Being Right

The problem with all the discussions surrounding the sexual orientation and gender identity legislative proposals are many. But it’s on the fundamental grounds that the flaws are truly significant.

One sees this in the opening portion, for example, of Senate Bill Nos. 159 and 689, defining the following terms:

“Gender Expression: refers to the outward manifestations of the cultural traits that enable a person to identify as male or female according to patterns that, at a particular moment in history, a given society defines as gender appropriate.”

“Gender Identity: refers to the personal sense of identity as characterized, among others, by manner of clothing, inclinations, and behavior in relation to masculine or feminine conventions.

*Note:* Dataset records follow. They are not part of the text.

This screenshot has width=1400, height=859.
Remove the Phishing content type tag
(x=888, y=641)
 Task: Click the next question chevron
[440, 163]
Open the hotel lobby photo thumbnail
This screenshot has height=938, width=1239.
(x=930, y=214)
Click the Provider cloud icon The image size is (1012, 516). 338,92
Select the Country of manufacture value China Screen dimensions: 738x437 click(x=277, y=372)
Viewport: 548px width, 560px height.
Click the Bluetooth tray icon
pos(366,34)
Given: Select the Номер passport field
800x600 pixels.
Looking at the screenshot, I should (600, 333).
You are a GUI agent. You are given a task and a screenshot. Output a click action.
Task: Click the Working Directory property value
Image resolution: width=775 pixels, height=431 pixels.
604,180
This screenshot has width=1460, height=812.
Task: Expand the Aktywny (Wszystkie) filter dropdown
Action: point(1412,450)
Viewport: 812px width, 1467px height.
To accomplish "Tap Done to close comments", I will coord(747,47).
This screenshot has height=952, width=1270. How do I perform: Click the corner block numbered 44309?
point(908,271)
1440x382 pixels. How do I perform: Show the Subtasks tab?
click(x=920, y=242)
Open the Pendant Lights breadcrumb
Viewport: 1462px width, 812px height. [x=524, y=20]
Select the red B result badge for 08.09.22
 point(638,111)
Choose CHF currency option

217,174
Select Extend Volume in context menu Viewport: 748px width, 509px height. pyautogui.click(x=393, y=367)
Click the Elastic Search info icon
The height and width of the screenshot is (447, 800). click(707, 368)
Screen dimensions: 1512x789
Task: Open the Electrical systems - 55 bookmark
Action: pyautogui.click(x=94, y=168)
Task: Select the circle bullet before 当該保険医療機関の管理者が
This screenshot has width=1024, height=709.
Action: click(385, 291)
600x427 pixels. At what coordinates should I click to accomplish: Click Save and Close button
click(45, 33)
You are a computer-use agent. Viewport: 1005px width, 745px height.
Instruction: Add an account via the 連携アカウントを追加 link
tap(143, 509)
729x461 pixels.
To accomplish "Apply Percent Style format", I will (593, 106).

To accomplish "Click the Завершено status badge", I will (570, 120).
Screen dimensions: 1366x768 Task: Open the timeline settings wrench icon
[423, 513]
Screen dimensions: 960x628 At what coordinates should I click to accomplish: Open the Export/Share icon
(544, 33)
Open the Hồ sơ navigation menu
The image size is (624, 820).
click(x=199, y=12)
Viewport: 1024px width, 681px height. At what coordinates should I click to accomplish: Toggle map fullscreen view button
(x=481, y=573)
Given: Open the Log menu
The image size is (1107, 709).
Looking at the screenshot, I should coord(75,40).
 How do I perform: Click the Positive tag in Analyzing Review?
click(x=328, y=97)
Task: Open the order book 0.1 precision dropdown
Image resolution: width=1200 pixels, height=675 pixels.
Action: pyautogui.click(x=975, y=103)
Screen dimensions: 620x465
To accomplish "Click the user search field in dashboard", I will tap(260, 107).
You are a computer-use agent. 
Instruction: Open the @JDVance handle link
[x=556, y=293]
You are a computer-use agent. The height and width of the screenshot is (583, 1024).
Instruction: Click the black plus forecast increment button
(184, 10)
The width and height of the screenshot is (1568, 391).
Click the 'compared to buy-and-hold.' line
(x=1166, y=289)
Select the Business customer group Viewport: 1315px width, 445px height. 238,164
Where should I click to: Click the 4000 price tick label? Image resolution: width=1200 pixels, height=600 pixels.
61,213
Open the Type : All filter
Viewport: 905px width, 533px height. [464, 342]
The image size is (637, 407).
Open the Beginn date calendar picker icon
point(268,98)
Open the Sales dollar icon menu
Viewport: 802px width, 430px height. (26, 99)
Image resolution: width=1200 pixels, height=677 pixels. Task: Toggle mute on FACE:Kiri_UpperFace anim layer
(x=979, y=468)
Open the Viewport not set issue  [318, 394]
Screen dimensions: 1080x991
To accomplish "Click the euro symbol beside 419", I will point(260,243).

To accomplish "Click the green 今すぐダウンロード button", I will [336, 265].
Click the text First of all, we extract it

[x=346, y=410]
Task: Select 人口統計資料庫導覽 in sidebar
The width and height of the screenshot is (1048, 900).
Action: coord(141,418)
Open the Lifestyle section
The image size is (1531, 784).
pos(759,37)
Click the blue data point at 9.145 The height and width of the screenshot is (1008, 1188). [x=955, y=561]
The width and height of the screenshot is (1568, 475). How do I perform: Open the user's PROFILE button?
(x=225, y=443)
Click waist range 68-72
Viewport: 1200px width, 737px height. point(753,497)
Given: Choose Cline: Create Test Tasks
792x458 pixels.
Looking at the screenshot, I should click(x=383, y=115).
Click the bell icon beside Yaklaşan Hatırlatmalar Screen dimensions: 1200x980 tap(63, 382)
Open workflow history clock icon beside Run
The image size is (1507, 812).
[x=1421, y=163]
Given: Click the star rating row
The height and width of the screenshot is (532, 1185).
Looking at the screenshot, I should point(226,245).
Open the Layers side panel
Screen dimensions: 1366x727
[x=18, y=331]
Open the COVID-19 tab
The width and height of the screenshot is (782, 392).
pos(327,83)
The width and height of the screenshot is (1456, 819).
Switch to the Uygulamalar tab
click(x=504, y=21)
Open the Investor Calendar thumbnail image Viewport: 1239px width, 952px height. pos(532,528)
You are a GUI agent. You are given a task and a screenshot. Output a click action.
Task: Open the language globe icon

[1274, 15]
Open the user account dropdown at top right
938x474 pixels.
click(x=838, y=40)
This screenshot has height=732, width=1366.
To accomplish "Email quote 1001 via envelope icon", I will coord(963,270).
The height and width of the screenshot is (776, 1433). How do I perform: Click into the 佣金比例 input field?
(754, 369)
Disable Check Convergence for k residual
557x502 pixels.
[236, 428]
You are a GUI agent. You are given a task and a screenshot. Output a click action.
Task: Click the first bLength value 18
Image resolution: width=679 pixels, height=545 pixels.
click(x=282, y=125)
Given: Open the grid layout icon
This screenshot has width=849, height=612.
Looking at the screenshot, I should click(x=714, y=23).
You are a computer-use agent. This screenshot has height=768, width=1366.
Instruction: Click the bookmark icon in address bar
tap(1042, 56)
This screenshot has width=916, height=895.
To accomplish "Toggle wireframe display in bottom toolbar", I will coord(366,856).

A person may have a male or female identity with the physiological characteristics of the opposite sex.”

The definitions are important because on them, along with the definition of “sexual orientation”, are practically built the entire structure of alleged “rights” that SBs 159/689 (or the “Anti-Discrimination” bill) are supposed to protect.

But one searches in vain for any factual or scientific data to back up the definitions. Or serve as sufficient rationale why additional legislation is even needed at all.

Instead, SBs 159/689 misleadingly refer to international law when no international law recognizes SOGIE “rights.”

Then SBs 159/689 rely on a five-year-old Pew survey finding “73% of adult Filipinos agree that homosexuality should be accepted by society.” But SB 689 fails to mention that “nearly two-thirds (65%) of Filipinos surveyed said homosexuality was immoral” (Thomson Reuters, 2014).

This proves that Filipinos, while correctly believing homosexuality should be tolerated, equally correctly don’t agree with it.

In the end, the SOGIE bills (House Bills 134 and 136 and Senate Bills 159 and 689) substantially base their “logic” on two UN studies without any objective factual data.

Pathetically, SOGIE’s foundations are thus revealed to be merely self-referential (e.g., Pew surveys), anecdotal, biased, or outrightly misleading.

Practically no effort was made to gather information from the relevant labor, educational, judicial, or police agencies.

And yet Filipinos are expected to acquiesce to the wholesale reengineering of Philippine society on this flimsiest of grounds?

Its congressional backers base their claim on gender being non-binary, like “a rainbow.” If true, can they at least be identified and enumerated?

How can the proposed laws protect something if even their authors don’t know what they are?

This is no way to make legislation.

The bills’ authors can’t identify the said genders because their proposed law is based on fantasy not fact.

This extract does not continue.